俺がん〜ん〜と唸って悩んでいると、ルナに諭された。「女神様が呼んでいるんだよ!早く行かないと!」と。不安ではあるが行くしかないか、はぁ〜。
「ルナ悪いんだけど、ボクは言ってくるわ。申し訳ないんだけど、そこに転がってるおっさんのことは頼む」
「えぇ!分かったわ。先程の商品には私も興味があるから部下を連れて見させてもらう」
「あぁ、そうしてくれ」
俺はルナにおっさんのことを任せ、イリスが住んでいる屋敷へ向かう。
それにしてもなんだろうな〜。変なことを言い出さなければいいけど。
「イリス様、タクトさんを連れて参りました」
「ありがとうカミラ、私はタクトと話をするから少し席を外してくれる」
「はい!かしこまりました。それでは失礼致します」
カミラさんは一礼して部屋を出て行った。
…………▽
「イリス……どうしたのかな〜?もしかして怒ってる?」
俺は恐る恐る聞いてみた。
「タクトあなた、私が言ったこと覚えてないのかしら!」
イリスは目を細めじーっと責めるように見る。
げ!?なんだっけか?全然覚えてないぞ!
「その顔、何にも覚えていないようね!」
ギクッギクッ……これは怒られるヤツ、ど、どうする!どうやって回避する!
「はぁー、もう言ったでしょ!周りを頼るようにって、話は私の耳に入っているわよ。地獄に落とされたそうじゃない。一人でなんでもかんでもやろうとするからよ」
あれ?常闇のリーダーアンデラにヘルホールから地獄に落とされたのを誰が教えたんだ!?

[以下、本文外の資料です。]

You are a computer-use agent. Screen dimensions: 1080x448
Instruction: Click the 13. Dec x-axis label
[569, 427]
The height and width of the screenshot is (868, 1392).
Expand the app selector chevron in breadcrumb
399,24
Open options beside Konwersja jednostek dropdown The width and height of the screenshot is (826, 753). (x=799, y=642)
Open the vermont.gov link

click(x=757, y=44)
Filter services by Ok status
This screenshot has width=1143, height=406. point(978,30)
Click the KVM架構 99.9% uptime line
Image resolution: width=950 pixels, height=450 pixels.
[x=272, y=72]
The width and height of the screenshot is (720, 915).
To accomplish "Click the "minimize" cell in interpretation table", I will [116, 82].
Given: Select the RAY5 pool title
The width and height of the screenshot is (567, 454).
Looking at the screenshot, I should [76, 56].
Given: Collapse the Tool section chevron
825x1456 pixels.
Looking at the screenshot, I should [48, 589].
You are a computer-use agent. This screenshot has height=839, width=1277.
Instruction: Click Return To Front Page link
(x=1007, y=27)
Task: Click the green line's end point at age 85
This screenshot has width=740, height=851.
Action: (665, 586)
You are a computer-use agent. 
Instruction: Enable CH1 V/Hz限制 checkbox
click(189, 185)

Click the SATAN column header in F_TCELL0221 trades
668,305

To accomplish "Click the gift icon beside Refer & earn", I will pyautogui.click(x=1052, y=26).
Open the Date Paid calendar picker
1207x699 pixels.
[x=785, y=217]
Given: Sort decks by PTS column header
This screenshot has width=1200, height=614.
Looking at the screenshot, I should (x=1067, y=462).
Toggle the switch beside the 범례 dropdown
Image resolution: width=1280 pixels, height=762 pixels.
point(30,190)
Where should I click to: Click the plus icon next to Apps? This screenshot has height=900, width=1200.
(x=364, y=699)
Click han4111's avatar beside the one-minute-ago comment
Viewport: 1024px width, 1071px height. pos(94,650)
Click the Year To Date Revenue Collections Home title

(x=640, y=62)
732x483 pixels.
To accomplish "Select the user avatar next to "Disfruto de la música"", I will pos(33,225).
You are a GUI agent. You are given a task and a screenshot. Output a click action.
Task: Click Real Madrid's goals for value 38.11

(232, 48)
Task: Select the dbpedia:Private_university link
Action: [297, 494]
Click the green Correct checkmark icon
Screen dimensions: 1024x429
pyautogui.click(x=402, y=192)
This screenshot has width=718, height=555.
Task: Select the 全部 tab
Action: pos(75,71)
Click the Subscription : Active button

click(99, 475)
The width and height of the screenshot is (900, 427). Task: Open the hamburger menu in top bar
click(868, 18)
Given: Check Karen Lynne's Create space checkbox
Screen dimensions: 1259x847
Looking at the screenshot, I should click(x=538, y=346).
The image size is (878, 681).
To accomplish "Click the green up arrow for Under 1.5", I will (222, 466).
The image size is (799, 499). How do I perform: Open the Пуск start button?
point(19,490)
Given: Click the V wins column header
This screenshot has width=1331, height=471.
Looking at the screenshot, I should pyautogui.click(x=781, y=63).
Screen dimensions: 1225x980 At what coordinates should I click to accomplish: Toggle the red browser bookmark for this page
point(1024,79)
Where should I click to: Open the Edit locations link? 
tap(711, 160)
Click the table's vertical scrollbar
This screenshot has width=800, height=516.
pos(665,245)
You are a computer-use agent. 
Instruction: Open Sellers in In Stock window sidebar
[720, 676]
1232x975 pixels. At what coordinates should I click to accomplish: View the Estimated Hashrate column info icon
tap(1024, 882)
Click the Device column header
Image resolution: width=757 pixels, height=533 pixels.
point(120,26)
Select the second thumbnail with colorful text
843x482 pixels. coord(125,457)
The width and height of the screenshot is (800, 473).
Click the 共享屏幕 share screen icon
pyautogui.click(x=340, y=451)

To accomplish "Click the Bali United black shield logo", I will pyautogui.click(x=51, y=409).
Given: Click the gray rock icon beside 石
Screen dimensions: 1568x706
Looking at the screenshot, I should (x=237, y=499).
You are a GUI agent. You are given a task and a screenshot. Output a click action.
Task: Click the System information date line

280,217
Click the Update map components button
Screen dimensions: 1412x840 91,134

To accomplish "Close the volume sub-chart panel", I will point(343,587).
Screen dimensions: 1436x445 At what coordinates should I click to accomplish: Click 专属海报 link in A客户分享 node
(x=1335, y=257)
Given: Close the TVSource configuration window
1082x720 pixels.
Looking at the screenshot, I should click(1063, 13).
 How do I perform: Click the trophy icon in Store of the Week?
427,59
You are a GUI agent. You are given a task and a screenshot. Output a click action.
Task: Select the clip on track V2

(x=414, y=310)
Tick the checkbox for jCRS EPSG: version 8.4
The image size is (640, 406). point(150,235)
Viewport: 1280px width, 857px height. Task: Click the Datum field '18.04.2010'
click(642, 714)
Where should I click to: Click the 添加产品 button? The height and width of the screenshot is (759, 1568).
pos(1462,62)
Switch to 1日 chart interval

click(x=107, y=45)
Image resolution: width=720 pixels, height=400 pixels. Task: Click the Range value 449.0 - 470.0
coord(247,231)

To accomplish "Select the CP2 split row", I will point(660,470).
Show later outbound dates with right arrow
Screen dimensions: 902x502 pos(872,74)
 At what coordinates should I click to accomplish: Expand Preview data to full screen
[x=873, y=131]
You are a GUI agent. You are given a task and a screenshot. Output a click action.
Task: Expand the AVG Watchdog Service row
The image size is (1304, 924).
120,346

「今回も相手は九王、楽な戦いにはならないわよ。今度も一人でやるつもり?」
「あ、いや、そう言うつもりでは、それにこの間は母さんもいたし…」
「はぁぁー!言い訳しない!一人くらいで反論しない!」
「はい……すいません……」
イリスの強い言いようにサクッと頭を下げる。
「あなたにはあまり言っても効果がなさそうだから、私は違う方法をすることにしたの」
え!?どういうこと?
「カミラ来なさい!」
「はい!イリス様」
パタン……扉が突然開く。
カミラさんあなた、扉の前で控えてましたね!
つまり最初っからそのつもりだったんですね。